◆ **Goal of the exercise**:
Write out the excerpt on fix suggestions again, starting at "During the generation" and ending at "fixes, when selected.", and update every instance of "proposed fixes" to "candidate fixes".

◆ **Excerpt**:
During the generation of the fix suggestion based on the prompt response(s) (act 560), the system may validate the utility and capability of proposed fixes identified in the prompt response(s). The system may also process the prompt response using any of the prompt processing functionality described above, such as modifying the proposed fixes to correct errors in the proposed fixes and for obtaining related metadata about the certification, adoption and usability of the proposed fixes. The system may also assemble the proposed fixes with corresponding information and corrections into one or more fix suggestions. This may also include formatting and translating languages used with the proposed fixes. The assembling of the fix suggestions may also include generating links to referenced dependencies and configuration files and executables for instantiating proposed fixes, when selected.

The flow diagram 500 also includes an act for providing the fix suggestion(s) to a user, such as in a user interface, with links that can be selected for automatically accepting, rejecting and/or editing the proposed fixes identified in the fix suggestion (act 570).

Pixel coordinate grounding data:
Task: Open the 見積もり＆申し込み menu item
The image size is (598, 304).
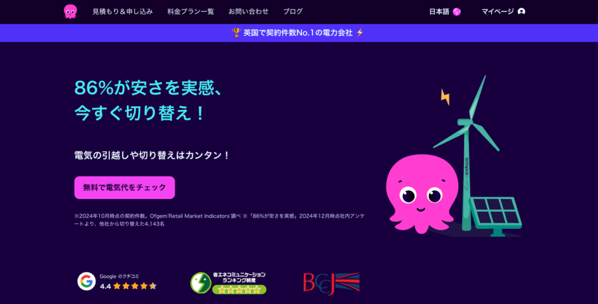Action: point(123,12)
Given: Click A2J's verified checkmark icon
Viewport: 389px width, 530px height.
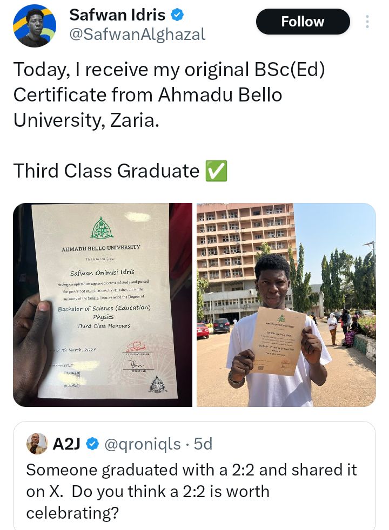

◆ **Answer space**:
During the generation of the fix suggestion based on the prompt response(s) (act 560), the system may validate the utility and capability of candidate fixes identified in the prompt response(s). The system may also process the prompt response using any of the prompt processing functionality described above, such as modifying the candidate fixes to correct errors in the candidate fixes and for obtaining related metadata about the certification, adoption and usability of the candidate fixes. The system may also assemble the candidate fixes with corresponding information and corrections into one or more fix suggestions. This may also include formatting and translating languages used with the candidate fixes. The assembling of the fix suggestions may also include generating links to referenced dependencies and configuration files and executables for instantiating candidate fixes, when selected.